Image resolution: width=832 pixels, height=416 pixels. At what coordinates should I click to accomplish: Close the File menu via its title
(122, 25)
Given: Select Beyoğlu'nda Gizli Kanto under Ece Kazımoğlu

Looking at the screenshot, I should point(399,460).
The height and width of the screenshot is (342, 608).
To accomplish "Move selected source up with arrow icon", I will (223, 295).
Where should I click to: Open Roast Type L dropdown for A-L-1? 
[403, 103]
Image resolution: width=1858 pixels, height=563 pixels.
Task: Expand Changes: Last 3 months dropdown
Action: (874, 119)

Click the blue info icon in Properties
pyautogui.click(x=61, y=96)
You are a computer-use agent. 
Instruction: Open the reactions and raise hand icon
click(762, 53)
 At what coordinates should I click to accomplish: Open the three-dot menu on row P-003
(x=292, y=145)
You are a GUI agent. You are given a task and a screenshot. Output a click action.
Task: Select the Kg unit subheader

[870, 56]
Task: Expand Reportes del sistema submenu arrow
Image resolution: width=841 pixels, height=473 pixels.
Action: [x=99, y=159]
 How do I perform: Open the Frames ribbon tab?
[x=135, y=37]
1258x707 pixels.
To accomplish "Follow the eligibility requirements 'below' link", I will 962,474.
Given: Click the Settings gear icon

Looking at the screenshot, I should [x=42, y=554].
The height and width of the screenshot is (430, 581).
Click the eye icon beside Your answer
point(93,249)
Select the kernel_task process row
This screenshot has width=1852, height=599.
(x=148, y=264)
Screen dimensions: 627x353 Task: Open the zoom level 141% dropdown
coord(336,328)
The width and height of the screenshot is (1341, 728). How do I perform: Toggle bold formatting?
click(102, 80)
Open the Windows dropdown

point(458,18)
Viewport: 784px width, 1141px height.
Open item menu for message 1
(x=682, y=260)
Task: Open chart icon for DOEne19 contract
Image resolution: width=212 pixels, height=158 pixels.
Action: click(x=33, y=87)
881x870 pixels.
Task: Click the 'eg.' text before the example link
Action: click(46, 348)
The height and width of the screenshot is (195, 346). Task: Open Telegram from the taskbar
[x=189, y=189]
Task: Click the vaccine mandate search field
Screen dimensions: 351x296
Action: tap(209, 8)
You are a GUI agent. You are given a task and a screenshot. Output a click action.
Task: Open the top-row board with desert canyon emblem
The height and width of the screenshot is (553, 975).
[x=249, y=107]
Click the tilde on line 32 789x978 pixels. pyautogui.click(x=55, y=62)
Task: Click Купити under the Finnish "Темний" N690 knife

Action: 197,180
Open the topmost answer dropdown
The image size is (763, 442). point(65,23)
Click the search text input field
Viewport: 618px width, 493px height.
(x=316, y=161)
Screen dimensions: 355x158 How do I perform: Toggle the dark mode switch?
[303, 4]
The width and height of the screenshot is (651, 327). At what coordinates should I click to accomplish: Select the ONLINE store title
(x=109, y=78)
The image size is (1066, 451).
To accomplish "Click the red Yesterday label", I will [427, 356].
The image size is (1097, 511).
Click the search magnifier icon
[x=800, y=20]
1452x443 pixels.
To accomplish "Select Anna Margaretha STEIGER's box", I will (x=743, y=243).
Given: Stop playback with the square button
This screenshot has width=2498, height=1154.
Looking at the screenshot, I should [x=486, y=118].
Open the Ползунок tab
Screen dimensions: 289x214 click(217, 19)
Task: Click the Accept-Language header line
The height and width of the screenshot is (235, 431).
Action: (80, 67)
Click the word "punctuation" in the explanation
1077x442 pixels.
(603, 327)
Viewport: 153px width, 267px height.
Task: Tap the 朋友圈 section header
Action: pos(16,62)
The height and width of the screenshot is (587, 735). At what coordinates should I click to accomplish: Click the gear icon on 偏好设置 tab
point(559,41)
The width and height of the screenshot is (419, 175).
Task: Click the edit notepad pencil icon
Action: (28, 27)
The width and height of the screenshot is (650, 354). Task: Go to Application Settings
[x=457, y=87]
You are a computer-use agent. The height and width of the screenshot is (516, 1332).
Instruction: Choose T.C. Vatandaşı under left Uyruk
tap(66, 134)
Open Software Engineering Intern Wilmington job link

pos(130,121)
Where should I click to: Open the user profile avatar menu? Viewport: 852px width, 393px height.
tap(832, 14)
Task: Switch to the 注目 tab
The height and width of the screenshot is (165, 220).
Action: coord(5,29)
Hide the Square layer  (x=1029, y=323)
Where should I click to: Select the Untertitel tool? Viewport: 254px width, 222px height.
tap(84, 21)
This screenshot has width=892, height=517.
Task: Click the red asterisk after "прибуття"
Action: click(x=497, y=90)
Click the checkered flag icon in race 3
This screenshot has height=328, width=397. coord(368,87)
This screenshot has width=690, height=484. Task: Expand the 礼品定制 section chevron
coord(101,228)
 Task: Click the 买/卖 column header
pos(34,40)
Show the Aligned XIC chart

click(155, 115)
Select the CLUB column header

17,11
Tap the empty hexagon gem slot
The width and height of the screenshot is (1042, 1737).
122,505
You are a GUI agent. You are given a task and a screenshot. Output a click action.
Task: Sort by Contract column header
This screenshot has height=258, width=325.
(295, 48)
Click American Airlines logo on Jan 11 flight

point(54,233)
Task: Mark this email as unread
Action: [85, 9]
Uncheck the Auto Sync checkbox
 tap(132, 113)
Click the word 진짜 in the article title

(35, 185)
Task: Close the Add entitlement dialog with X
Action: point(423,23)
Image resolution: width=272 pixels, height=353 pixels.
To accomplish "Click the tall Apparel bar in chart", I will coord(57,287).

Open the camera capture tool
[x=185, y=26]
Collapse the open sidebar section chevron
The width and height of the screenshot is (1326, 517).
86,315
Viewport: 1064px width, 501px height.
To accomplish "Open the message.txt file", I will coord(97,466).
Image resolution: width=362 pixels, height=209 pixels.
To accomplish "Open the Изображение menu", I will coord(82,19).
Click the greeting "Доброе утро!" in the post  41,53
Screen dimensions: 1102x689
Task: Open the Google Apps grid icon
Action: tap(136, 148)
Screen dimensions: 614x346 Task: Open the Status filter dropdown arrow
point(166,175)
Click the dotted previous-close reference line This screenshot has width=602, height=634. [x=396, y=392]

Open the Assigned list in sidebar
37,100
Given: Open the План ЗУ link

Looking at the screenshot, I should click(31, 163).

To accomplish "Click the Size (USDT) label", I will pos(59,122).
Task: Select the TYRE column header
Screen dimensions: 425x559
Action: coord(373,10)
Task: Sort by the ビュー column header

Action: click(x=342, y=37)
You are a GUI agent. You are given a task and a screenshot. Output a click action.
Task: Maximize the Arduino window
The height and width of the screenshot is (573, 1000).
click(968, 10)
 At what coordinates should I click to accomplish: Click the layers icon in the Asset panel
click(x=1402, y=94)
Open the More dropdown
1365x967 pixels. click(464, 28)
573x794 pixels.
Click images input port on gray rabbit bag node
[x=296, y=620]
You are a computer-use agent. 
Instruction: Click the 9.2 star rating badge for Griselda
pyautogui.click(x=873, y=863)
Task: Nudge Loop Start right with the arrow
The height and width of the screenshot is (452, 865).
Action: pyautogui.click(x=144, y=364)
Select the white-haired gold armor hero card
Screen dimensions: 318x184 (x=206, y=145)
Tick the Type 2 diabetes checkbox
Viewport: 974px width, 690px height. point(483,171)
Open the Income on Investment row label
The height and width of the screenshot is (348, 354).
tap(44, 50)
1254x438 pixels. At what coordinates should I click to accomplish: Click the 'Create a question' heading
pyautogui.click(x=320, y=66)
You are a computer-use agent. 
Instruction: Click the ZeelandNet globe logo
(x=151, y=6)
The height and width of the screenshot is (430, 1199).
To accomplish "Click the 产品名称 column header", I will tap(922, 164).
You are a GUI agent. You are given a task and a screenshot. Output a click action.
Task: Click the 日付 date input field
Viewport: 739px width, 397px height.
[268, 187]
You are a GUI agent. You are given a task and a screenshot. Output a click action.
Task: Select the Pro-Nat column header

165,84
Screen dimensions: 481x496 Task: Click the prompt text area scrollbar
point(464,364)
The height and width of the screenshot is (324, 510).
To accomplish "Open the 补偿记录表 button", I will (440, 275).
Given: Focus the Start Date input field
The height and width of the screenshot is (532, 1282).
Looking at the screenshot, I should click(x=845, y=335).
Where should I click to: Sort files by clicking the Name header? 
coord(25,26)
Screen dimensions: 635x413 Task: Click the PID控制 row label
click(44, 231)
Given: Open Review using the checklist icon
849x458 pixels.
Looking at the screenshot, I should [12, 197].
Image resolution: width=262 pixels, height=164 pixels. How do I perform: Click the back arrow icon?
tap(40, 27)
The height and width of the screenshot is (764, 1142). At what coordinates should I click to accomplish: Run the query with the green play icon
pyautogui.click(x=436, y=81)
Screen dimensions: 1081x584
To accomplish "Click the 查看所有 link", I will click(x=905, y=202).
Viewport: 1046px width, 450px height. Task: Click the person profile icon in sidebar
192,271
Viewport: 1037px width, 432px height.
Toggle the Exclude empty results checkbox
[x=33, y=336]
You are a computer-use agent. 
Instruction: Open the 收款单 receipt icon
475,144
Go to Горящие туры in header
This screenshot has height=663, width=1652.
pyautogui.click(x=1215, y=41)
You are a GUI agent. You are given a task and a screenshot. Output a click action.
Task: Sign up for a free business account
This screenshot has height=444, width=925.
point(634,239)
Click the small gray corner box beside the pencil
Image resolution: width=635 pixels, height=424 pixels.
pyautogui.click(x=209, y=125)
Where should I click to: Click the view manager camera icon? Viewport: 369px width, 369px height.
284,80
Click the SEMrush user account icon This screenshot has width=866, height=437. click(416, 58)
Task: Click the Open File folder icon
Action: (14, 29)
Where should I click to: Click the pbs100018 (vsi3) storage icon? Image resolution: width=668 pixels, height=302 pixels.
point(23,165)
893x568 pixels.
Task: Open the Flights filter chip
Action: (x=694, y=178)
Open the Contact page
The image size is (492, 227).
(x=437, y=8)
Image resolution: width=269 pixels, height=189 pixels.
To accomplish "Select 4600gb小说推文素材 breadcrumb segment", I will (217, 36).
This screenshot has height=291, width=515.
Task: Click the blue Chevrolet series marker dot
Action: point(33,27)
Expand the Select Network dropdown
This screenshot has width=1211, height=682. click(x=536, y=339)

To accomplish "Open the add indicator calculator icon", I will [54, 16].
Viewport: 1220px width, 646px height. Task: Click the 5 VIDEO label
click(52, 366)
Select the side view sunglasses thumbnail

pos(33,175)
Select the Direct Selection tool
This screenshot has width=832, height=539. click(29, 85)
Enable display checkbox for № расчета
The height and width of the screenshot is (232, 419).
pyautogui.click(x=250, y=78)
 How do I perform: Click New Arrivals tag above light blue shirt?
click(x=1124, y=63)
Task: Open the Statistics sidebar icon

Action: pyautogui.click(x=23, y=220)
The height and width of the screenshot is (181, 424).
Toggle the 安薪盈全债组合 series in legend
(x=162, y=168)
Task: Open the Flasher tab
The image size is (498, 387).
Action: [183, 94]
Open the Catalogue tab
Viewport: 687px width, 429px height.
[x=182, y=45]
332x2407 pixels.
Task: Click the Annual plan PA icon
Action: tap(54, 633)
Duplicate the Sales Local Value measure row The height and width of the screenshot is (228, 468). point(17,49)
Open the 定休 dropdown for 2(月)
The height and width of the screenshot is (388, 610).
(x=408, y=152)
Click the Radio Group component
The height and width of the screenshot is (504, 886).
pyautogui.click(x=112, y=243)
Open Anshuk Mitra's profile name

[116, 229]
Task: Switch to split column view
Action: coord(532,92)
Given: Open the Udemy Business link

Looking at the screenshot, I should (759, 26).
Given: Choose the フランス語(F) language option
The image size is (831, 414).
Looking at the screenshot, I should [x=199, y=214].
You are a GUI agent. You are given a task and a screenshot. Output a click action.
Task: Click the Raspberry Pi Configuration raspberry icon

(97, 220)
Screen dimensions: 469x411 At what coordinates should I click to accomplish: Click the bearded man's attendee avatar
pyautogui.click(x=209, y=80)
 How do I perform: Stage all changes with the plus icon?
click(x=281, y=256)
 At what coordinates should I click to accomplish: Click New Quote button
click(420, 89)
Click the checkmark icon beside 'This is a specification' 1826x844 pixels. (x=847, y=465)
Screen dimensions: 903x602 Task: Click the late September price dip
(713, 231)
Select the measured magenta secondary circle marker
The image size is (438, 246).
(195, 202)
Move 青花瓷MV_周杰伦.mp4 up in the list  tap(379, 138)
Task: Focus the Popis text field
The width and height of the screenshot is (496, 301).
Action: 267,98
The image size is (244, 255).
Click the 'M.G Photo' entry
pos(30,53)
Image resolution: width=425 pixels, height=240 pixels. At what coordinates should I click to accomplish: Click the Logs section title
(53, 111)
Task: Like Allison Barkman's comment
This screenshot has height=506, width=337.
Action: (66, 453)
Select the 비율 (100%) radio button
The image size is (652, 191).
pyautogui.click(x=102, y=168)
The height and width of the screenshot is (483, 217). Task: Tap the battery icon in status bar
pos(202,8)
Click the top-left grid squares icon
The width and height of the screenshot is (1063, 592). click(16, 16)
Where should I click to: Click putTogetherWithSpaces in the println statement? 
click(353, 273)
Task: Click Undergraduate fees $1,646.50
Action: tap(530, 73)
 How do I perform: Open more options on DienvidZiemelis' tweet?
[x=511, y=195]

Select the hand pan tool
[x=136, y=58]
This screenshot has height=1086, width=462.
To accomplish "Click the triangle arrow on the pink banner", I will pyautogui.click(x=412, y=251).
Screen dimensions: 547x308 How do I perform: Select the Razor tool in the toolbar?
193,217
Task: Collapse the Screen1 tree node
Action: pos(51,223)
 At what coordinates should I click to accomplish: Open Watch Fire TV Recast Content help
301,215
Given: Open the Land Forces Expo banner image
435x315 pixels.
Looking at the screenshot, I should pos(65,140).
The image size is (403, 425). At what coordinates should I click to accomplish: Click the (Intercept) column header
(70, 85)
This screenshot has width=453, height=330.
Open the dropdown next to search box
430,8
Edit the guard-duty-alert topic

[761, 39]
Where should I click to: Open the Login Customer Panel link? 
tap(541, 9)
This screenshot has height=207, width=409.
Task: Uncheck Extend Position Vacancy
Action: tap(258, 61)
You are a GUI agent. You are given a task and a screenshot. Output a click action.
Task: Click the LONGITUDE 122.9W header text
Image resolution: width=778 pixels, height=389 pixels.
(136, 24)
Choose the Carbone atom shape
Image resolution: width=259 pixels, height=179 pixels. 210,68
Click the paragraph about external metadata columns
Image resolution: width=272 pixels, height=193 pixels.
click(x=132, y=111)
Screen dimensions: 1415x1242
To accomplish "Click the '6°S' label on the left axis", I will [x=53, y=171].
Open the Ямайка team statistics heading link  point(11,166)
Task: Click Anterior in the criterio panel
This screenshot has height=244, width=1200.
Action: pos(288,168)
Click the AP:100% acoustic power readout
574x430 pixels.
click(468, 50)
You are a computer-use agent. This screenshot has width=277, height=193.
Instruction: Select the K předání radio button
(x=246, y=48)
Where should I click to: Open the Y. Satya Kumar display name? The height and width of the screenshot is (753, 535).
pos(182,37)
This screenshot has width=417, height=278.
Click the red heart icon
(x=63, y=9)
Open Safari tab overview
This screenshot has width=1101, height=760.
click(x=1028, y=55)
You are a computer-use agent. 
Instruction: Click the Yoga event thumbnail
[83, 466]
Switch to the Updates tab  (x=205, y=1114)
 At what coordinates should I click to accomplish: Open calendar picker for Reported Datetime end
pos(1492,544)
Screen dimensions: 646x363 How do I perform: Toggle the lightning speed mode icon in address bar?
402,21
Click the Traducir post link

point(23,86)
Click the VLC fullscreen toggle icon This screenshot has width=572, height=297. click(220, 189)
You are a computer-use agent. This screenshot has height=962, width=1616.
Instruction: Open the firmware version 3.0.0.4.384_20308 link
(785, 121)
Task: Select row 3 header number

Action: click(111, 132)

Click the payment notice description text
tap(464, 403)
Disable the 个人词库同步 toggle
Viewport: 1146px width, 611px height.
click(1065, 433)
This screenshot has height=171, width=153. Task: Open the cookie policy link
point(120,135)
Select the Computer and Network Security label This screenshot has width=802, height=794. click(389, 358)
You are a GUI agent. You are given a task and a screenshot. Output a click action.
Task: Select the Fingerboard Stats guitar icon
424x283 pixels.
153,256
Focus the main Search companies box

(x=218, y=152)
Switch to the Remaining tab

#### [Problem to work on]
Every line from the one containing "Click the payment notice description text" to the end of the material above must be written out exactly. Nothing else is wanted.

#### [Answer section]
Click the payment notice description text
tap(464, 403)
Disable the 个人词库同步 toggle
Viewport: 1146px width, 611px height.
click(1065, 433)
This screenshot has height=171, width=153. Task: Open the cookie policy link
point(120,135)
Select the Computer and Network Security label This screenshot has width=802, height=794. click(389, 358)
You are a GUI agent. You are given a task and a screenshot. Output a click action.
Task: Select the Fingerboard Stats guitar icon
424x283 pixels.
153,256
Focus the main Search companies box

(x=218, y=152)
Switch to the Remaining tab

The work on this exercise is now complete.